Objective: The purpose of this research was to determine whether comorbidity affects the stage at which breast cancer is diagnosed.
Methods: Data from the Surveillance, Epidemiology and End Results (SEER) program of the National Cancer Institute (NCI) was merged with Medicare claims for 17,468 women diagnosed with breast cancer from 1993 to 1995.
Results: Women with cardiovascular disease, musculoskeletal disorders, mild-to-moderate gastrointestinal disease, and nonmalignant benign breast disease had a 13%, 7%, 14%, and 24% lower odds, respectively, of being diagnosed with advanced breast cancer. Women with diabetes, other endocrine disorders, psychiatric disorders, or hematologic disorders increased the odds of a late-stage diagnosis by 19%, 11%, 20%, and 19% respectively. Mammography screening and contact with the medical care system decreased the odds of late-stage diagnosis.
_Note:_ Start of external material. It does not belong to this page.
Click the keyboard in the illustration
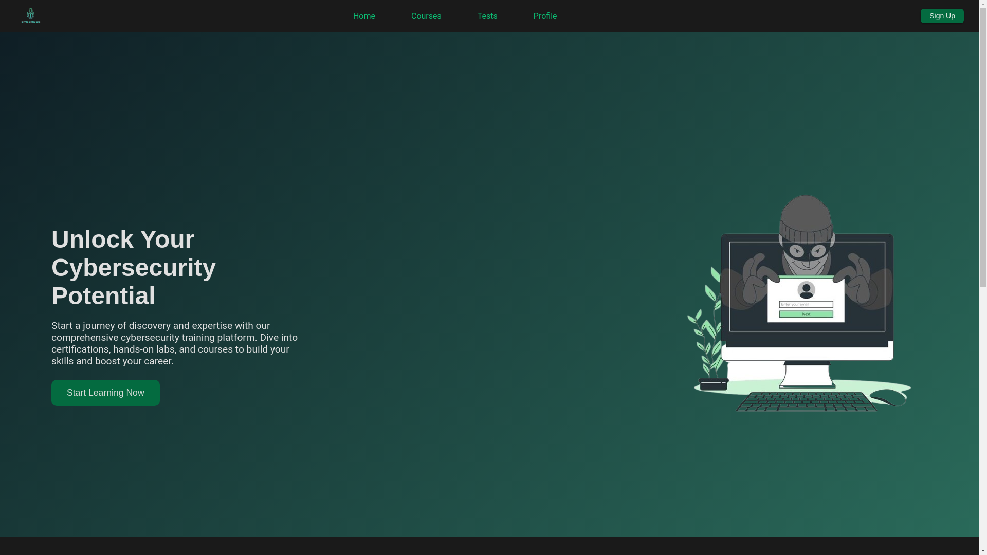 click(806, 402)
Discussion: Four hypotheses are suggested to explain this link between comorbid illness and stage at diagnosis: (1) the "surveillance" hypothesis, (2) the "physiological" hypothesis, (3) the "competing demand" hypothesis, and (4) the "death from other causes" hypothesis.
Conclusions: Comorbidity may complicate the diagnostic decision-making process for breast cancer. The results suggest that contact with the medical care system improves the odds of early-stage diagnosis. Thus, barriers to access for people with chronic conditions may exacerbate those chronic conditions and increase the odds of late-stage breast cancer.